Computer scientists in UC San Diego's Jacobs School of Engineering have combined sophisticated computer vision algorithms and a brain-computer interface to find mines in sonar images of the ocean floor. The study shows that the new method speeds detection up considerably, when compared to existing methods—mainly visual inspection by a mine detection expert.
“Computer vision and human vision each have their specific strengths, which combine to work well together,” said CSE Prof. Ryan Kastner (pictured at right). “For instance, computers are very good at finding subtle, but mathematically precise patterns while people have the ability to reason about things in a more holistic manner, to see the big picture. We show here that there is great potential to combine these approaches to improve performance.”
Researchers worked with the U.S. Navy’s Space and Naval Warfare Systems Center Pacific (SSC Pacific) in San Diego to collect a dataset of 450 sonar images containing 150 inert, bright-orange mines placed in test fields in San Diego Bay. An image dataset was collected with an underwater vehicle equipped with sonar. In addition, researchers trained their computer vision algorithms on a data set of 975 images of mine-like objects.
In the study, researchers first showed six subjects a complete dataset, before it had been screened by computer vision algorithms. Then they ran the image dataset through mine-detection computer vision algorithms they developed, which flagged images that most likely included mines. They then showed the results to subjects outfitted with an electroencephalogram (EEG) system, programmed to detect brain activity that showed subjects reacted to an image because it contained a salient feature—likely a mine. Subjects detected mines much faster when the images had already been processed by the algorithms. Computer scientists published their results recently in the IEEE Journal of Oceanic Engineering.

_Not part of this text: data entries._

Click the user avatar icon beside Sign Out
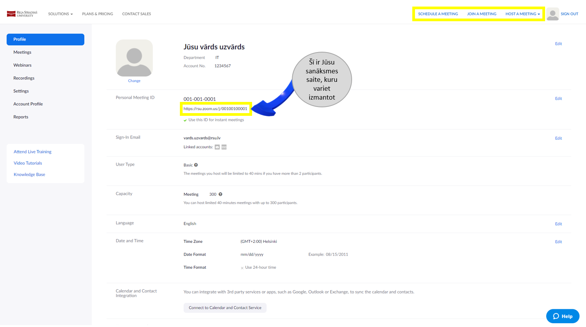Screen dimensions: 586x327 point(552,14)
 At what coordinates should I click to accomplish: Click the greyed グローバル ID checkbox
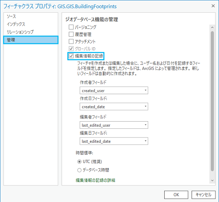pyautogui.click(x=71, y=49)
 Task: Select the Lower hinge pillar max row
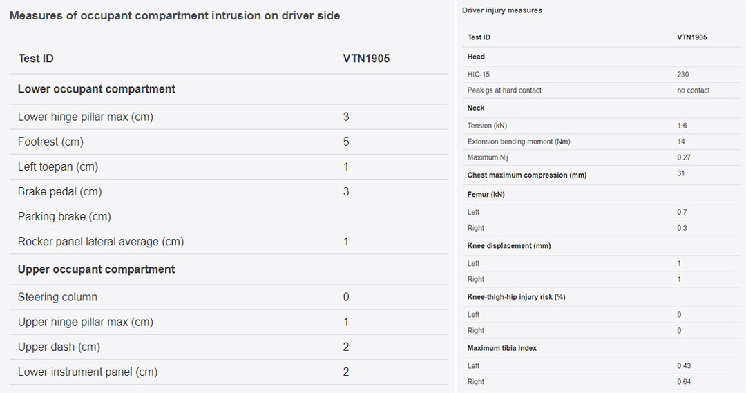86,117
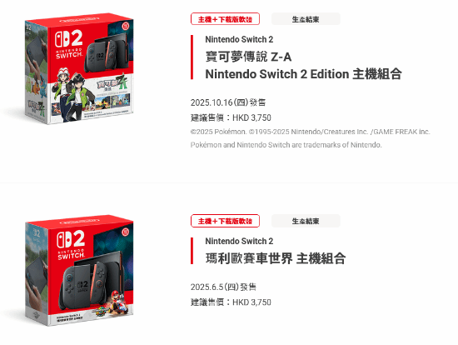Select the 主機+下載版軟體 tag on the Pokémon bundle
The width and height of the screenshot is (458, 345).
225,19
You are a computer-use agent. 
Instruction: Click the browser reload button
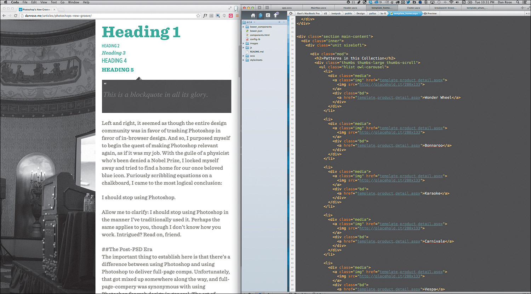click(x=16, y=16)
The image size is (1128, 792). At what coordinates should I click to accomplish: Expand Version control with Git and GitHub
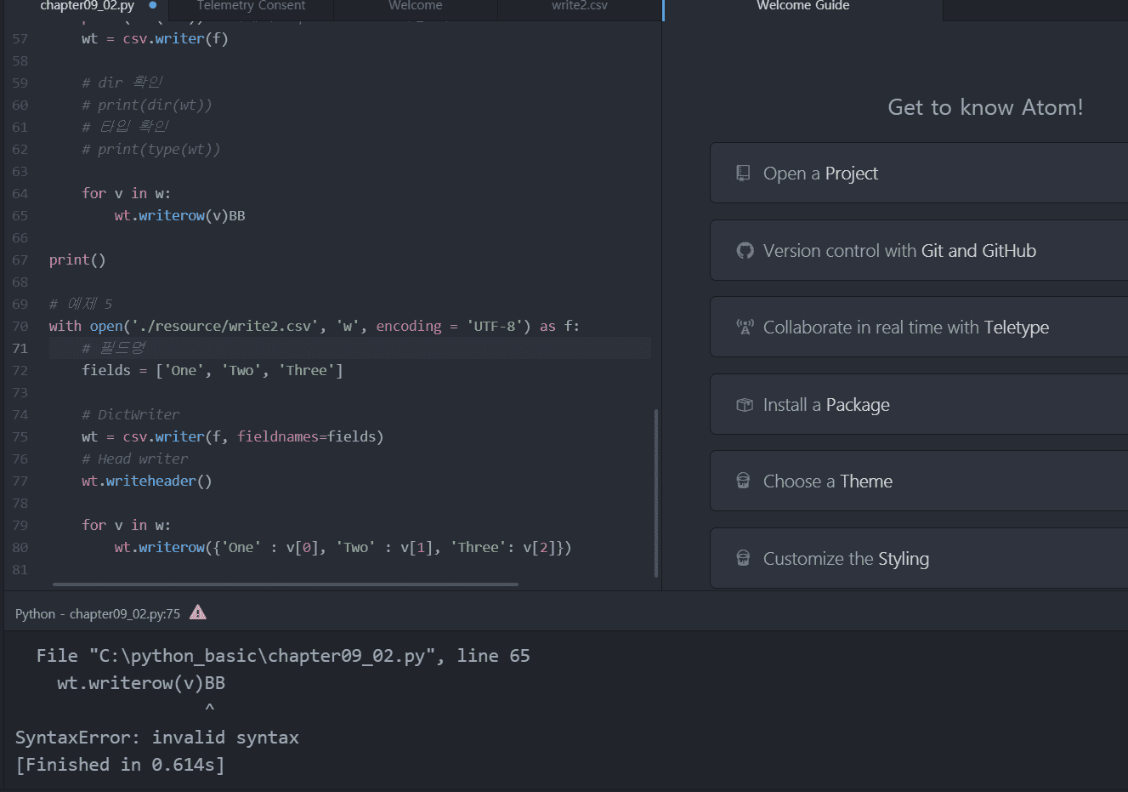coord(918,251)
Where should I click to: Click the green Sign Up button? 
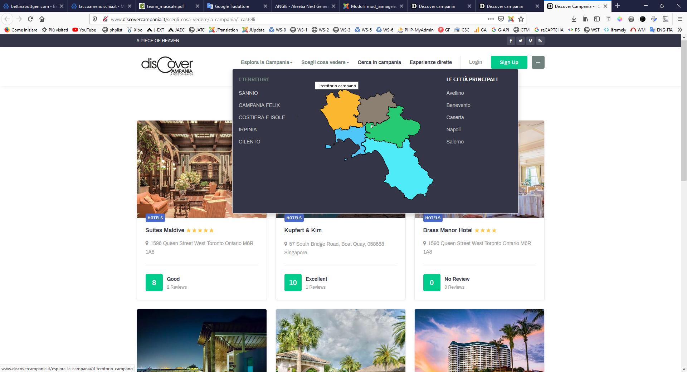509,62
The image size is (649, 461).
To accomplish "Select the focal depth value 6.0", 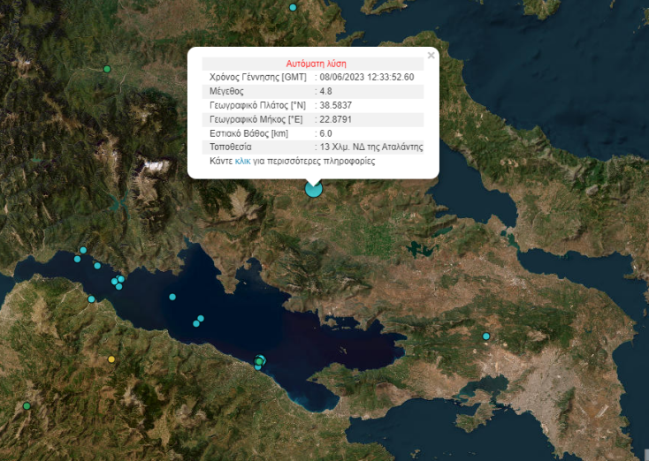I will [x=325, y=133].
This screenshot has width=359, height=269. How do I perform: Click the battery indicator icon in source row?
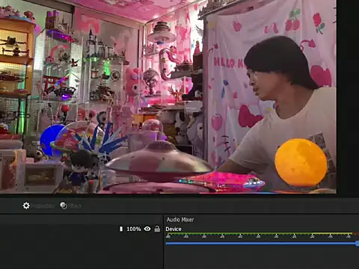tap(121, 229)
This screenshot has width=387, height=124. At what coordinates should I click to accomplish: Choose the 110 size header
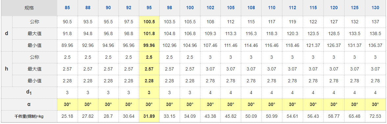pos(271,8)
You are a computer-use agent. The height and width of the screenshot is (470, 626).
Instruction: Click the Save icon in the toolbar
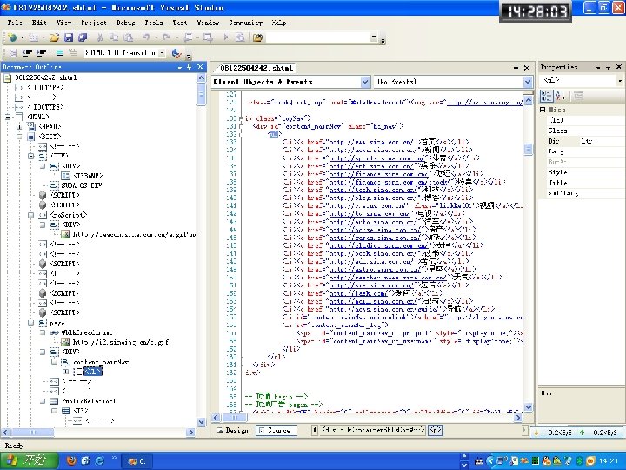coord(70,37)
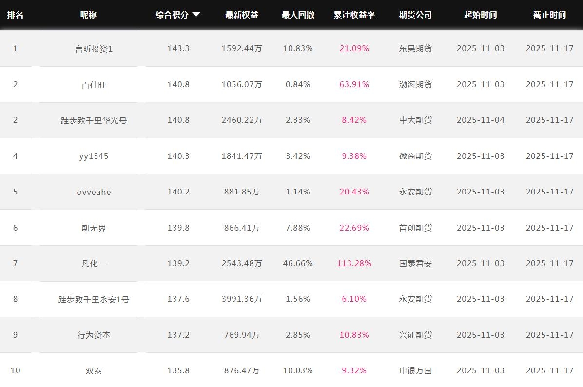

The algorithms are what’s known as a series of classifiers, working in succession to improve speed and accuracy. The classifiers are designed to capture changes in pixel intensity between neighboring regions of an image. The system’s goal is to detect 99.5 percent of true positives and only generate 50 percent of false positives during each pass through a classifier. As a result, true positives remain high, while false positives decrease with each pass.
Researchers took several versions of the dataset generated by the classifier and ran it by six subjects outfitted with the EEG gear, which had been first calibrated for each subject. It turns out that subjects performed best on the data set containing the most conservative results generated by the computer vision algorithms. They sifted through a total of 3,400 image chips sized at 100 by 50 pixels. Each chip was shown to the subject for only 1/5 of a second (0.2 seconds) —just enough for the EEG-related algorithms to determine whether subject’s brain signals showed that they saw anything of interest.
All subjects performed better than when shown the full set of images without the benefit of prescreening by computer vision algorithms. Some subjects also performed better than the computer vision algorithms on their own.
“Human perception can do things that we can’t come close to doing with computer vision,” said Chris Barngrover, who earned a computer science Ph.D. in Kastner’s research group and is currently working at SSC Pacific. “But computer vision doesn’t get tired or stressed. So it seemed natural for us to combine the two.” CSE Ph.D. student Alric Althoff also participated in the study.